EXERCISE DETAILS →
Pictures are to be dropped, and only the lines from the one containing "Task: Click the" through the end of the data below are to be reproduced as written.
#### DATA UNDER STUDY ####
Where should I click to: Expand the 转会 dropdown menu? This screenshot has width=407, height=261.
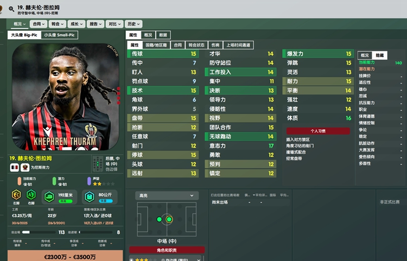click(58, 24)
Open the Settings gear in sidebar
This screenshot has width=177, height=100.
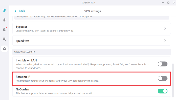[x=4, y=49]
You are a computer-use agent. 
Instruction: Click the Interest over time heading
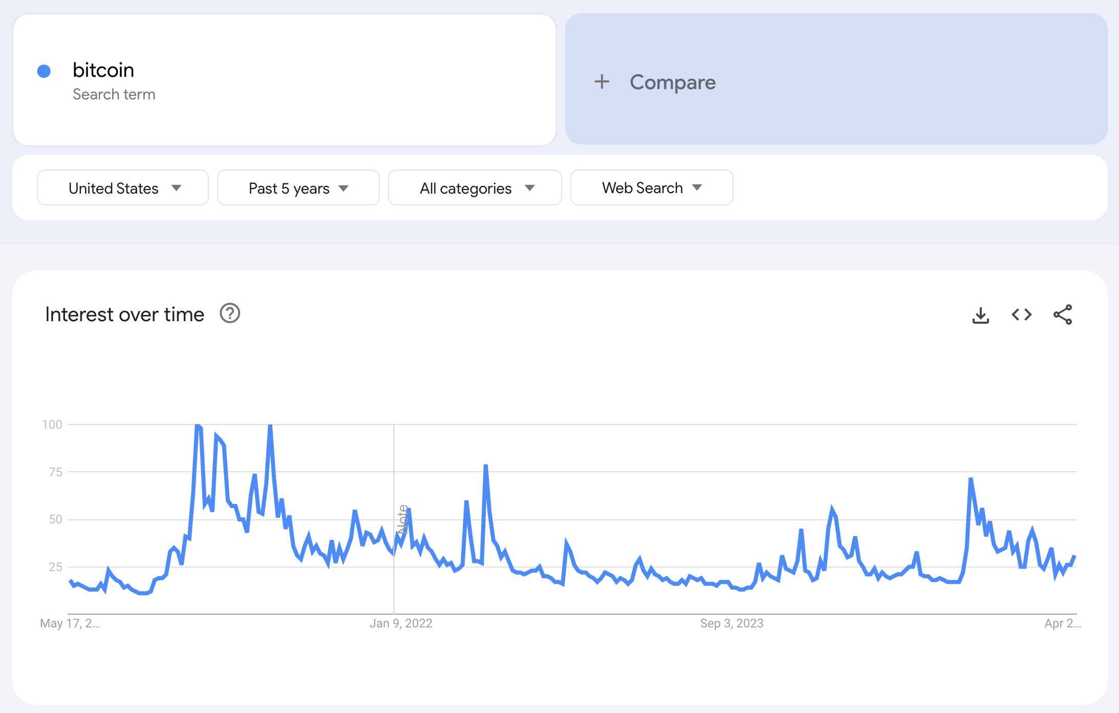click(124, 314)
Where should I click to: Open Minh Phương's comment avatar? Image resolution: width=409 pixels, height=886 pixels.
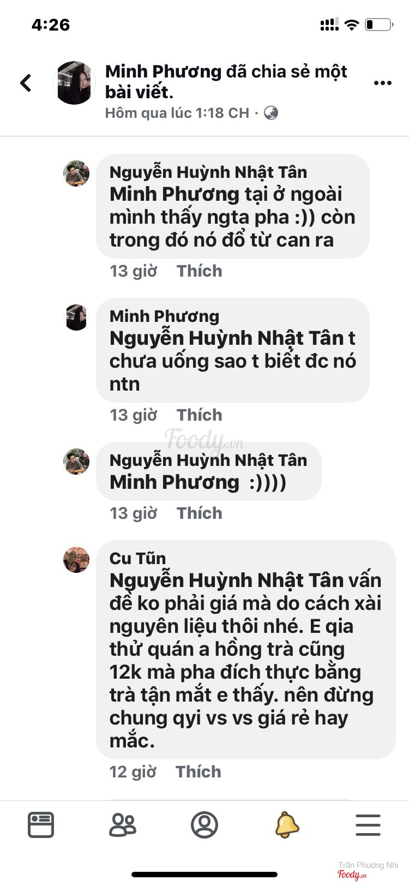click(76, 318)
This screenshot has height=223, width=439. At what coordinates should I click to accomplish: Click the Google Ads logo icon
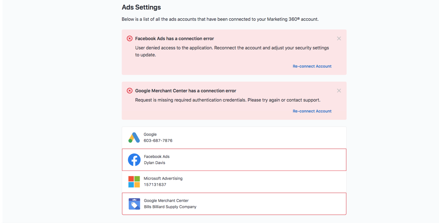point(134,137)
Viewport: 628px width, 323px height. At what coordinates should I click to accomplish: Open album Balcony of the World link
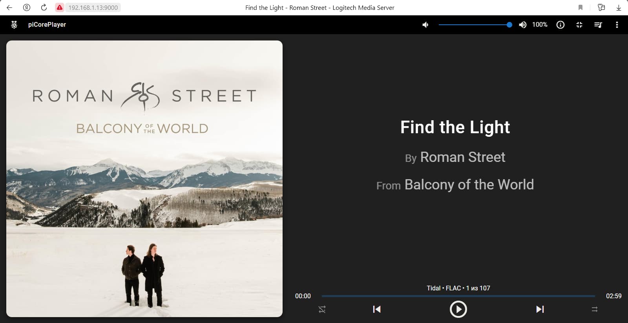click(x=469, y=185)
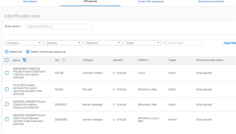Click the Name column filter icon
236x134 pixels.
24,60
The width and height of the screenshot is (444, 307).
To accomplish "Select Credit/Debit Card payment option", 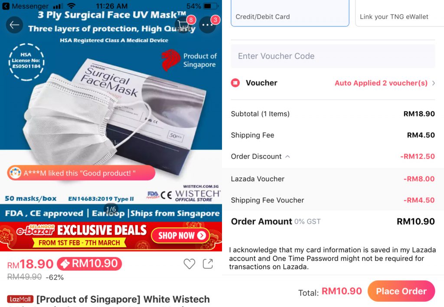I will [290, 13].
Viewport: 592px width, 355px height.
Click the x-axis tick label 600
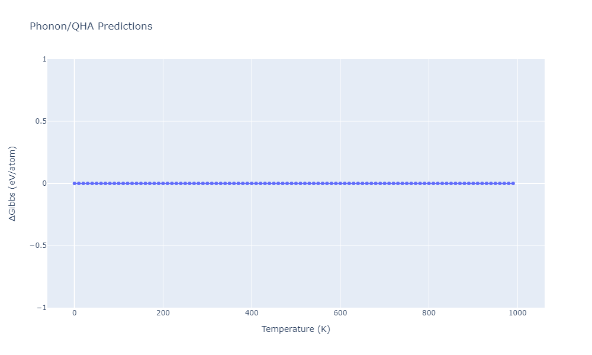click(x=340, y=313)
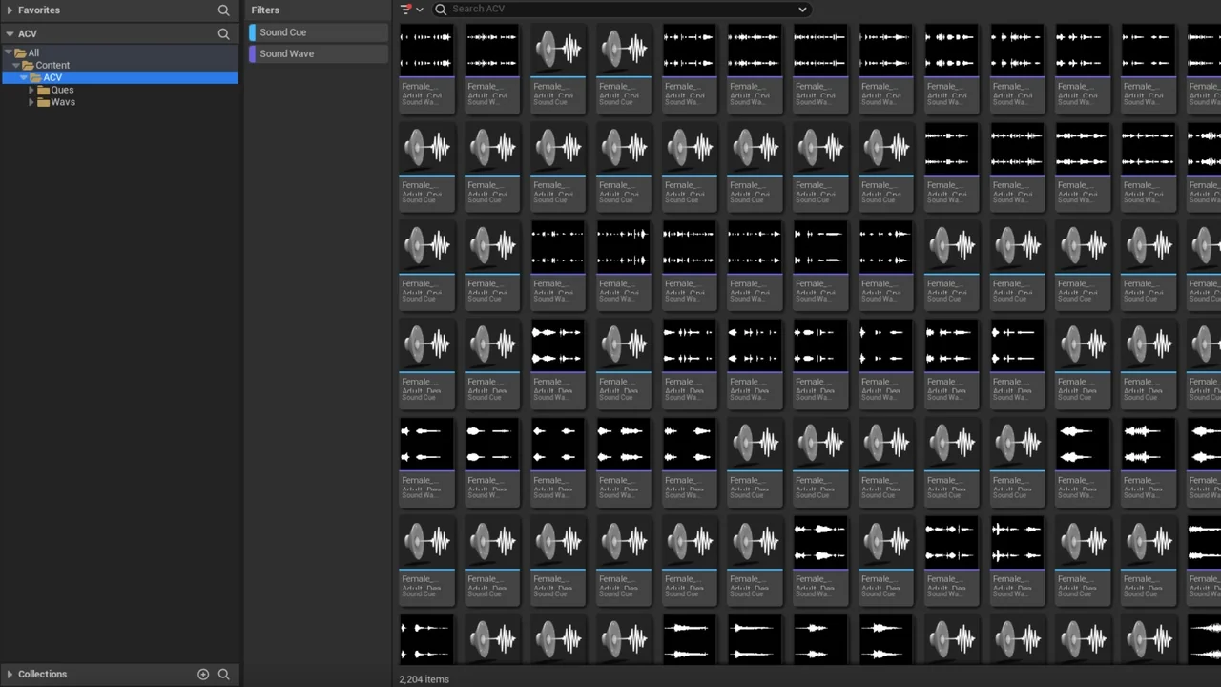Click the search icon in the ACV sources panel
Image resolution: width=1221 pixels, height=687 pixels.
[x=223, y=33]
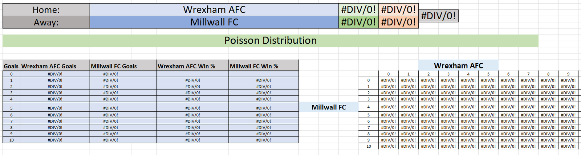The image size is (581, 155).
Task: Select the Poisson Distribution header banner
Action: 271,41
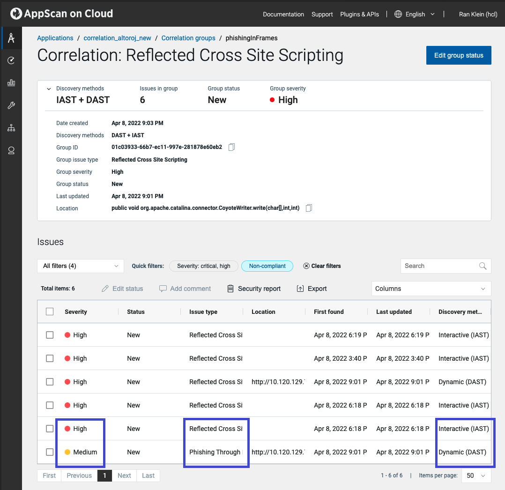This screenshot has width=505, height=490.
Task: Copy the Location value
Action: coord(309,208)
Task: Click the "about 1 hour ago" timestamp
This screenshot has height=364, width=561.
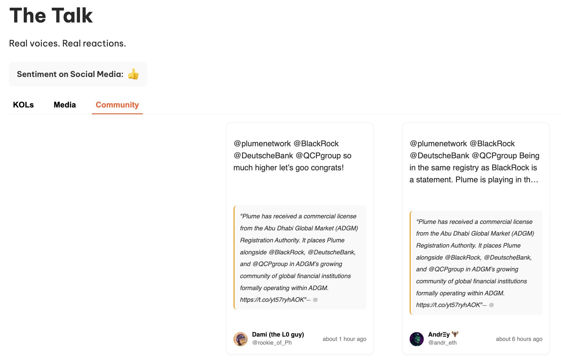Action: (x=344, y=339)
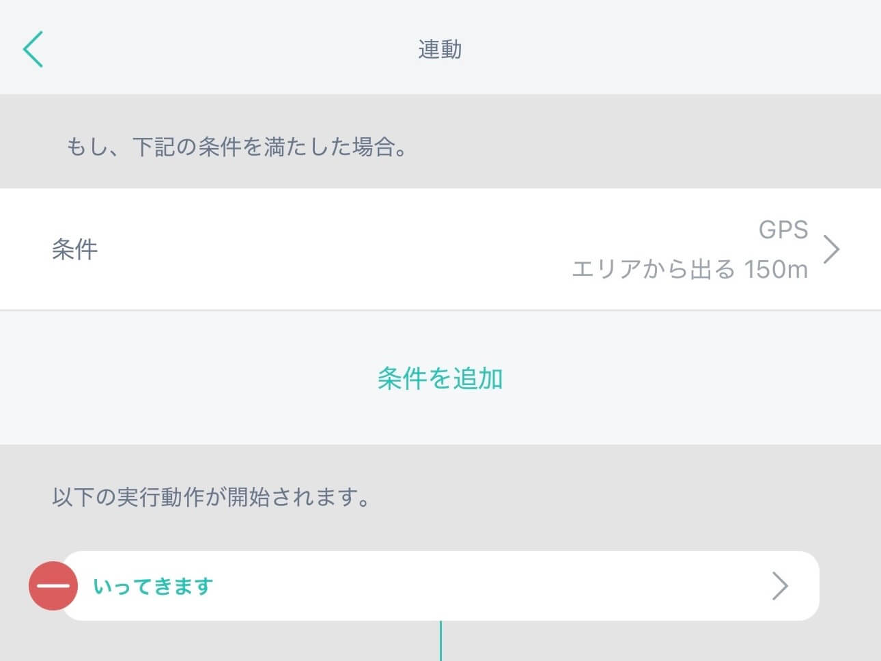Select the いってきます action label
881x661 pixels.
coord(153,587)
####
WRITTEN RESPONSE →
Task: Click the "about 1 hour ago" timestamp
This screenshot has height=364, width=561.
Action: (x=344, y=339)
Select the いってきます action label
881x661 pixels.
coord(153,587)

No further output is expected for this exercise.